Gautama Buddha taught that all beings conditioned by causes (saṅkhāra) are impermanent (anicca) and suffering (dukkha), and that not-self (anattā) characterises all dhammas, meaning there is no “I”, “me”, or “mine” in either the conditioned or the unconditioned (i.e. nibbāna).”—Wikipedia

This often leads to the mistaken interpretation that non-self is more important than impermanence or suffering. In the Buddha’s definitive discourse on non-self, the Anattalakkhana sutta (SN 22.59), is stated that suffering and non-self are founded on impermanence. Knowledge of impermanence gives rise to understanding the other two characteristics.

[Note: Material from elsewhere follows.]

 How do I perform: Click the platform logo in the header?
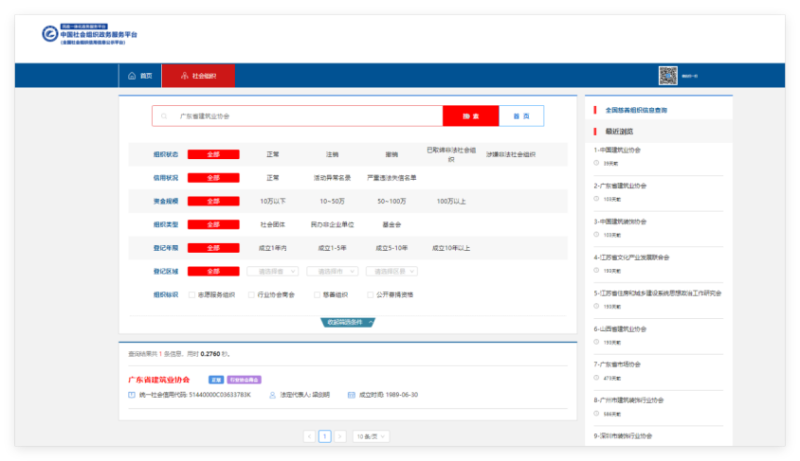50,34
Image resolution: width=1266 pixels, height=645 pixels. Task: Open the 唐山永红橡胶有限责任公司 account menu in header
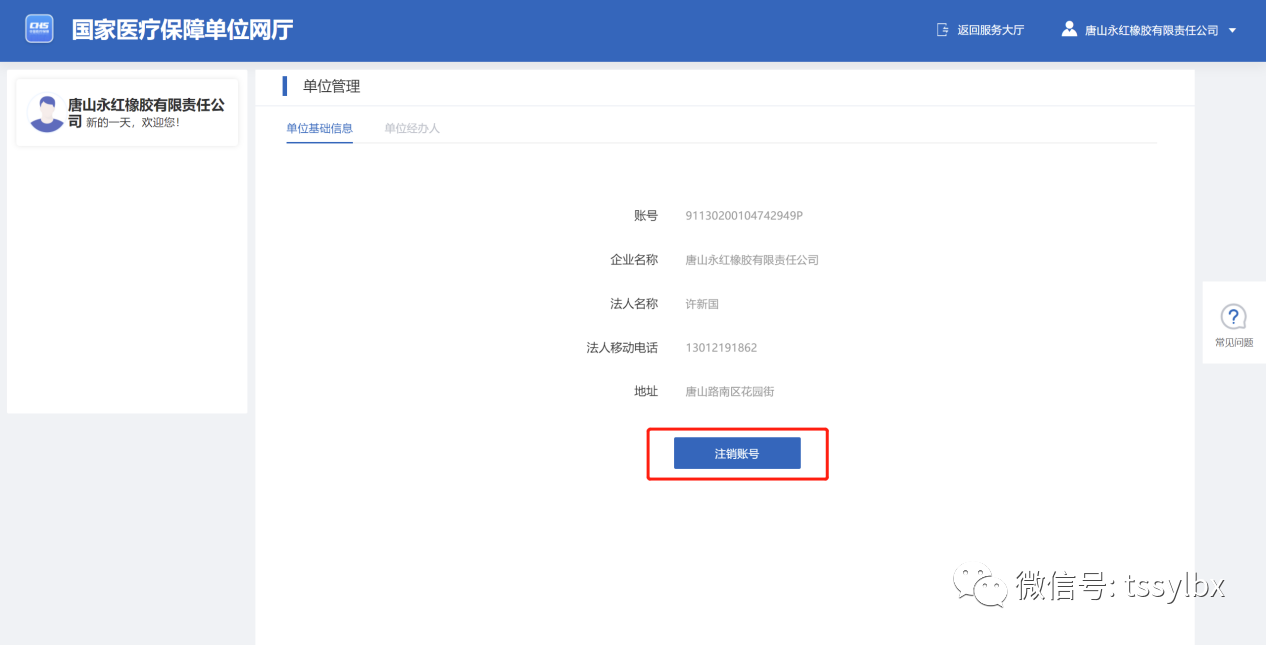(1151, 31)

That’s why the order is “anicca, dukkha, anatta.”

This is regarding insight meditation.
dhamma is the static perspective of the meditation theme and sankara the dynamic.
dhamma is your chosen mindfulness topic - you comprehend ‘the topic exists.’ to the extend necessary for its knowledge. There is no arising or disbanding comprehension for dhamma. You don’t try to figure out its origination and its dissolution.
Sankara are the factors you contemplate on its arising and disbanding. Its origination and its stress. Note here you don’t assume ‘it exists’ which will block the contemplation on its origination or its fluctuation.

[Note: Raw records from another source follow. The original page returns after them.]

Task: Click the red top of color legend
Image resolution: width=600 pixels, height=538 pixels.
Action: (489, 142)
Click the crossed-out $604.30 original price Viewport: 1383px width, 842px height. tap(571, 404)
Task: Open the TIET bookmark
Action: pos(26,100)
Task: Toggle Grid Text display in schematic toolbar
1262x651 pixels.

Same object can be contemplated in different session as dhamma or as sankara.

if you intuitively see an object 'it is just there.", You have a hard time to observe details about it is being disbanding, you should use anatta. otherwise anicca and dukkha.

i.e. Body is your dhamma. You establish your sati as ‘body is here.’ The sensation (or other factors you observe) in the body is your sankara.

i.e.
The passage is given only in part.